What is required: Retype the lines from the start of the records through the line that contains "click(x=121, y=145)", including that line.

-=-=-=-=-

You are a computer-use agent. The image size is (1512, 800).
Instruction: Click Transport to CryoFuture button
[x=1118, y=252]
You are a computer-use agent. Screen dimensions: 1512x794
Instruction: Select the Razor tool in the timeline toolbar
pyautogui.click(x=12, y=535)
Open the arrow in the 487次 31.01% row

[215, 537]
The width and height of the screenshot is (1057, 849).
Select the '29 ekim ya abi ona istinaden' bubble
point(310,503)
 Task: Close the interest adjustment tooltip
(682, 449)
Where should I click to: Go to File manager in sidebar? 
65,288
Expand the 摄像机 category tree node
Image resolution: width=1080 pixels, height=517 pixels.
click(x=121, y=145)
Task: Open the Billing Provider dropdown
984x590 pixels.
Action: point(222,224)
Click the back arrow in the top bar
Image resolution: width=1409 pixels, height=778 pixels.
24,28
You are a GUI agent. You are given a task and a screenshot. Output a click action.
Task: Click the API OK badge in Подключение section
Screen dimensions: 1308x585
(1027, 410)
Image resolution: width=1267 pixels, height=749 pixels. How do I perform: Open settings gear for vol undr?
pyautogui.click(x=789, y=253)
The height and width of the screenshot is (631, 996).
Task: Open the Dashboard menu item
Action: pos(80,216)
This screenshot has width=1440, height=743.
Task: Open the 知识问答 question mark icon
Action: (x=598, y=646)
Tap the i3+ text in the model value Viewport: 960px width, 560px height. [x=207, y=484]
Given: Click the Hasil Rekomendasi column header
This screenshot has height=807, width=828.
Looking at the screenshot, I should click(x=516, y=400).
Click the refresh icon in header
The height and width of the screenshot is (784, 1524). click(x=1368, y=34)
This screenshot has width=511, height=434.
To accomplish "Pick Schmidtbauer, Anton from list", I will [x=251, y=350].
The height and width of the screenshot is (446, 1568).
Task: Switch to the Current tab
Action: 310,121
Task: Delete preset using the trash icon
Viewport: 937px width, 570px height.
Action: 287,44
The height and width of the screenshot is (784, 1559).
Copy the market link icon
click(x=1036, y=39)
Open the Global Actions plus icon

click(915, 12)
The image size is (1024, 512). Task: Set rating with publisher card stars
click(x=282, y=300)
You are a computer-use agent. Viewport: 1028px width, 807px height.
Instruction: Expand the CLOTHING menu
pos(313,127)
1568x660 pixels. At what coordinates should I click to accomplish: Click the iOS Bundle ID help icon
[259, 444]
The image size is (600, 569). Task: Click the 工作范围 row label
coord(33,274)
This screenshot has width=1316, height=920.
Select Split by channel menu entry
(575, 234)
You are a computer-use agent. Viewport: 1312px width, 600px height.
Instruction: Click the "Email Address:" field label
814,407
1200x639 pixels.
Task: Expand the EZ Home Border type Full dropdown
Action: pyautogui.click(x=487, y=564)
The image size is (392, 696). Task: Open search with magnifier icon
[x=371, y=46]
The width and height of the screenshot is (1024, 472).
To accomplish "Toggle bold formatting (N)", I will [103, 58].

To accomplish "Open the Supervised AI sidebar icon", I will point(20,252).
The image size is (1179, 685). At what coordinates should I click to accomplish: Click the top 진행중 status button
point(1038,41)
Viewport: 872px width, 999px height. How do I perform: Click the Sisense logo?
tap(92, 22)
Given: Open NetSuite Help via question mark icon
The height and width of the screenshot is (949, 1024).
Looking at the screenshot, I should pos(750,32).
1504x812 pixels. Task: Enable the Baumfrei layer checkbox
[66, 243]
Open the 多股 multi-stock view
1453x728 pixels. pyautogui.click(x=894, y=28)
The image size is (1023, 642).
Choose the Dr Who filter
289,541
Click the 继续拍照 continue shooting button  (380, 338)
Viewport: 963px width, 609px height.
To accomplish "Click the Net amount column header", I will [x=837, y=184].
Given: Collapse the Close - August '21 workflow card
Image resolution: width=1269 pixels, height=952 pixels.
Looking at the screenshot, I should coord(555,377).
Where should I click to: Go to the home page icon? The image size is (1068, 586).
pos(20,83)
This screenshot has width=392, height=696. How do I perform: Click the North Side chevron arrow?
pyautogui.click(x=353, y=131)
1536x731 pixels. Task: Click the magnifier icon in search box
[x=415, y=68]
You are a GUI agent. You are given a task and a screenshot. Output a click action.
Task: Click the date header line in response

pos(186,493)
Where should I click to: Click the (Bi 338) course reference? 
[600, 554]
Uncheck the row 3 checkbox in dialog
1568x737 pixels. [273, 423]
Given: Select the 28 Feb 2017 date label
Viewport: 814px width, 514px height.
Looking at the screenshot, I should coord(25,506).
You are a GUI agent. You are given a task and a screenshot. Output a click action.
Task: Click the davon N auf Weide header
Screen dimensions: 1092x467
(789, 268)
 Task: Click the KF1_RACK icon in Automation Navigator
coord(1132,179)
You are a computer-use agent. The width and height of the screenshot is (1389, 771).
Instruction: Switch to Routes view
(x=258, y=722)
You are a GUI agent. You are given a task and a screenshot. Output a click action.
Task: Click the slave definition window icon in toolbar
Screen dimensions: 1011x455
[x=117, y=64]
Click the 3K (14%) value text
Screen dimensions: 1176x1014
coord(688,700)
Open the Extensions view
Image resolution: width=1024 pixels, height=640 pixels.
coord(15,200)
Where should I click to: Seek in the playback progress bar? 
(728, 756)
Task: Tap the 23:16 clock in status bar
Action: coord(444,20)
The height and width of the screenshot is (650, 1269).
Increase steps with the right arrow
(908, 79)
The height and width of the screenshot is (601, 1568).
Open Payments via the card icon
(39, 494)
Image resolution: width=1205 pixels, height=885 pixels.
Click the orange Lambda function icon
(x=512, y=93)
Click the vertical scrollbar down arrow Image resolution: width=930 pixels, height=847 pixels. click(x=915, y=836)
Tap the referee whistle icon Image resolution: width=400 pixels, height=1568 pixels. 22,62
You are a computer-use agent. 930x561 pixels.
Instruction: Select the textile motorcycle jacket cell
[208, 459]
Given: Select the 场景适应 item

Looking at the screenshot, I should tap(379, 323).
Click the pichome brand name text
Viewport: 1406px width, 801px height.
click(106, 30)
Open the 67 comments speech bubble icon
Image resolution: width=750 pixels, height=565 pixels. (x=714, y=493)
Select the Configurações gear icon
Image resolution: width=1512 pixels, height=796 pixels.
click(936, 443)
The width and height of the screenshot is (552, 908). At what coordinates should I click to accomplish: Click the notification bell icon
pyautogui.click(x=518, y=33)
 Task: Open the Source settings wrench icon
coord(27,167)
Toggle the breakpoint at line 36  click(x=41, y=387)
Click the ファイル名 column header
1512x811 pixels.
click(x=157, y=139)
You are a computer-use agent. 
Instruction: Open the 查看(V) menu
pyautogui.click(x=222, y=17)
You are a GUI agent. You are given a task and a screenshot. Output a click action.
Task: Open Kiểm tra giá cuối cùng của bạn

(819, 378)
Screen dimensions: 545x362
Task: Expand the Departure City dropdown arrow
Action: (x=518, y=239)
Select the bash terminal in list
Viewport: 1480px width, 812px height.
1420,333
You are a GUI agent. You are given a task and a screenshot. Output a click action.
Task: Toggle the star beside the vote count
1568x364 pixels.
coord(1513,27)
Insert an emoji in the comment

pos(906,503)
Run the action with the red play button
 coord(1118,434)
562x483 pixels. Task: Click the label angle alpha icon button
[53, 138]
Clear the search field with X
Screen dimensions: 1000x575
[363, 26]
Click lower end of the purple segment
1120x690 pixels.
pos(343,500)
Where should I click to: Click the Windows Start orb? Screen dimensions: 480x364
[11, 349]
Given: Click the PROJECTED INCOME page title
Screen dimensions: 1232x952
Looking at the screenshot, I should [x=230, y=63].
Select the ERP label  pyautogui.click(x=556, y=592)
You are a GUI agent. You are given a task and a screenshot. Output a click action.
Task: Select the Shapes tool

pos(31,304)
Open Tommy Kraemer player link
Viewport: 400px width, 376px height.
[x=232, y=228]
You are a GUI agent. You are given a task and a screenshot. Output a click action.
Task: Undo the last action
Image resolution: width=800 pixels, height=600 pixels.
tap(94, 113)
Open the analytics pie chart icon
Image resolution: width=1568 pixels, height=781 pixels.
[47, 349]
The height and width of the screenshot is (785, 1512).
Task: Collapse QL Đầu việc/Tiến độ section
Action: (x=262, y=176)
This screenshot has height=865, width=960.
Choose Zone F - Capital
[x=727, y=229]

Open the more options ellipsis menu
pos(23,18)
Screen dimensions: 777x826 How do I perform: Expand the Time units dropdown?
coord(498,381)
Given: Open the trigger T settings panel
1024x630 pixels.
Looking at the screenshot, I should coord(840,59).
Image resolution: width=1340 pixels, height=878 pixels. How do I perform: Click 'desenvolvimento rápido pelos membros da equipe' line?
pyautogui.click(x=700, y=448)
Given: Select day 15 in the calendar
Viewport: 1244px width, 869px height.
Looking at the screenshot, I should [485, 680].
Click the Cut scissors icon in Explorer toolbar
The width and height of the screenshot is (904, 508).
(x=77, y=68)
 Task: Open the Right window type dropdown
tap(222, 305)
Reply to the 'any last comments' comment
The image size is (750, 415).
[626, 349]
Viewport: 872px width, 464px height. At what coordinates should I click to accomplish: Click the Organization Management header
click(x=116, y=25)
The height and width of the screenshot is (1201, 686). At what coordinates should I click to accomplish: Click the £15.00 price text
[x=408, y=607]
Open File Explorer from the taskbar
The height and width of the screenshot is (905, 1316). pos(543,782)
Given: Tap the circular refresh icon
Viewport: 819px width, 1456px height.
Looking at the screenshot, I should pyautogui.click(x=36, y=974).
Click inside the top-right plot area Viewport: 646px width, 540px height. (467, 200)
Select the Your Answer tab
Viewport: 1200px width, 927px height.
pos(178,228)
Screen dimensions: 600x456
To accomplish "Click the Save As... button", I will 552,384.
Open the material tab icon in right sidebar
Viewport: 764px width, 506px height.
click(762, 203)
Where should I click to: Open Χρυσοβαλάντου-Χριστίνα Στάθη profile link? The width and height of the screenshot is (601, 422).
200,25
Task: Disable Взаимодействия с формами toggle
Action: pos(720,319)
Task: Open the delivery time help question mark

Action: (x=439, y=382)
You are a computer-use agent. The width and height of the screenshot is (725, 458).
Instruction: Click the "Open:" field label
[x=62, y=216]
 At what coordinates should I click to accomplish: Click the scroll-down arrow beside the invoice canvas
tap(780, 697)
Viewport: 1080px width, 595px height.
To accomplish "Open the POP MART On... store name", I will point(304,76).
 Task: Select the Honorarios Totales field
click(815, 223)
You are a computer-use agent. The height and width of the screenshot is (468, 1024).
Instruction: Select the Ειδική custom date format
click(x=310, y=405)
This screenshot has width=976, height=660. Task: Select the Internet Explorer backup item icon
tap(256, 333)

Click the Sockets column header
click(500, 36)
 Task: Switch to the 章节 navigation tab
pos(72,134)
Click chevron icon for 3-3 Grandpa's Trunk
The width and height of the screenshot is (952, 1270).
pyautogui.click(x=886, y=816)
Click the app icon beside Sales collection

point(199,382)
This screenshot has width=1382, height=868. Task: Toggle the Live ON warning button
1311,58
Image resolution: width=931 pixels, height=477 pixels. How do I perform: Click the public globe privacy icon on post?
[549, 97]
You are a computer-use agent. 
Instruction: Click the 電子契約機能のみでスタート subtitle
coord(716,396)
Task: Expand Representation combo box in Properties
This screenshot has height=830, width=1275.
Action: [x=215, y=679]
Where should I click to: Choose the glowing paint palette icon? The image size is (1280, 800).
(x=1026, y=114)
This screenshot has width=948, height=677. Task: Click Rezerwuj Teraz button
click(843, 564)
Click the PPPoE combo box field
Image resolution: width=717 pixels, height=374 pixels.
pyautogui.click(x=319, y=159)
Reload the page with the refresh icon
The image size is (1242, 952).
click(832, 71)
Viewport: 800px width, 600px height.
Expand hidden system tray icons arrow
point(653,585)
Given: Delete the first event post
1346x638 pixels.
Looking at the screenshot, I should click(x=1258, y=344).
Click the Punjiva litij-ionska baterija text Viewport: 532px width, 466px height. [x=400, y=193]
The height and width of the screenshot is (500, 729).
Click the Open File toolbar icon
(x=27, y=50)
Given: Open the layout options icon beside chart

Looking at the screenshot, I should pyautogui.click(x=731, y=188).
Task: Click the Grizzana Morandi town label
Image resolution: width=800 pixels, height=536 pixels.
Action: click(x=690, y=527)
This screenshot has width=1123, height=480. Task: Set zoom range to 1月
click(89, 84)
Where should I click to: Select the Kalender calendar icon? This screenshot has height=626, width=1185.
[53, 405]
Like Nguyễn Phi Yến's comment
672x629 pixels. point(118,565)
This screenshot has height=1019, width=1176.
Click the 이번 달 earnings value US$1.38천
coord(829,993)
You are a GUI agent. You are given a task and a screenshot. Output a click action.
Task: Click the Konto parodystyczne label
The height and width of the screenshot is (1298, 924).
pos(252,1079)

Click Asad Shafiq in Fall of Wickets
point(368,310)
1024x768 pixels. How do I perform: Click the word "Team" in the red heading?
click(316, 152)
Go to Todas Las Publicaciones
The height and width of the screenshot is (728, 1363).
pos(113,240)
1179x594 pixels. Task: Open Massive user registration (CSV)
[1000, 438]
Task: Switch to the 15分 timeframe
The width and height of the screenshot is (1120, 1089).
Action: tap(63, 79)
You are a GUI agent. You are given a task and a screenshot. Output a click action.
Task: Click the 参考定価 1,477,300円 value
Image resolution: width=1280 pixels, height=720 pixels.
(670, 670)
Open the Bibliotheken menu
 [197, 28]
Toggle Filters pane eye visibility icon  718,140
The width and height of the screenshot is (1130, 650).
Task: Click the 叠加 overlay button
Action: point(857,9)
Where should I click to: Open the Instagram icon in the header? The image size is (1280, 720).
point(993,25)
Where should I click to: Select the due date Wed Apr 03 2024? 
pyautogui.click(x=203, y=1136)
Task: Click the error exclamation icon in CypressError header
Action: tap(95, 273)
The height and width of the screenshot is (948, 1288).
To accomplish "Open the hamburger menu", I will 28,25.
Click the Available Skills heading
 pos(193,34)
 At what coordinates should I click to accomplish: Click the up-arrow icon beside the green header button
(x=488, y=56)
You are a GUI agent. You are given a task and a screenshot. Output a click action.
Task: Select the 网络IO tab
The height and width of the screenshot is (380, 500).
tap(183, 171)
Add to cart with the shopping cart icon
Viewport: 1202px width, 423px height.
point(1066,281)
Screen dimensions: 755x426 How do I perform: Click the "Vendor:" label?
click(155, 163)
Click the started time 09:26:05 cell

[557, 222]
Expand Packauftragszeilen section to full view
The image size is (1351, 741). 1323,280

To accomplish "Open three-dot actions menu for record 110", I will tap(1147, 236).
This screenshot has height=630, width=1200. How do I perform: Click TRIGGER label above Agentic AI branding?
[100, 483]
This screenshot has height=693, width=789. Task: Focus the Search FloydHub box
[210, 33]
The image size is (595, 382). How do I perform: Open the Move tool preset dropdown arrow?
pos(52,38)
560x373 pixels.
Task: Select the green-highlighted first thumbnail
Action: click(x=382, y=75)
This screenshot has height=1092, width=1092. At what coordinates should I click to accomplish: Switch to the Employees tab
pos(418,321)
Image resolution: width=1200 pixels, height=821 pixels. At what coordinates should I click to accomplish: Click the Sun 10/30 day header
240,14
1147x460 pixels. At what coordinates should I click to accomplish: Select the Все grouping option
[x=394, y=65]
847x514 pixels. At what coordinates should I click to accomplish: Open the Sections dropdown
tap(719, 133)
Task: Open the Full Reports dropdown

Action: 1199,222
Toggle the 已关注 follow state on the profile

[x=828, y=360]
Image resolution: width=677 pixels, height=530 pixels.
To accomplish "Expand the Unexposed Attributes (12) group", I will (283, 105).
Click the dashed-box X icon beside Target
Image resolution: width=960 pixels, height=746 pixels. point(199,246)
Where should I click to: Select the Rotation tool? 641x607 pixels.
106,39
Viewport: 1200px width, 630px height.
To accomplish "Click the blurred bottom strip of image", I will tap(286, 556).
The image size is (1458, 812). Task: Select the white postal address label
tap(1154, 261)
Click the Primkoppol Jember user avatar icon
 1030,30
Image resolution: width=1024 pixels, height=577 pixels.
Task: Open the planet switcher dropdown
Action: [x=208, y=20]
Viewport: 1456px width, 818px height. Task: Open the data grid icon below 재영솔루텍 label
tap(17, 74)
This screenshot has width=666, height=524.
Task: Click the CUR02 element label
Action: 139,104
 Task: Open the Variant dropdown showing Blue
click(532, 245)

-=-=-=-=-

Correct response:
You are a computer-use agent. The image size is (1512, 800).
Instruction: Click Transport to CryoFuture button
[x=1118, y=252]
You are a computer-use agent. Screen dimensions: 1512x794
Instruction: Select the Razor tool in the timeline toolbar
pyautogui.click(x=12, y=535)
Open the arrow in the 487次 31.01% row

[215, 537]
The width and height of the screenshot is (1057, 849).
Select the '29 ekim ya abi ona istinaden' bubble
point(310,503)
 Task: Close the interest adjustment tooltip
(682, 449)
Where should I click to: Go to File manager in sidebar? 
65,288
Expand the 摄像机 category tree node
Image resolution: width=1080 pixels, height=517 pixels.
click(x=121, y=145)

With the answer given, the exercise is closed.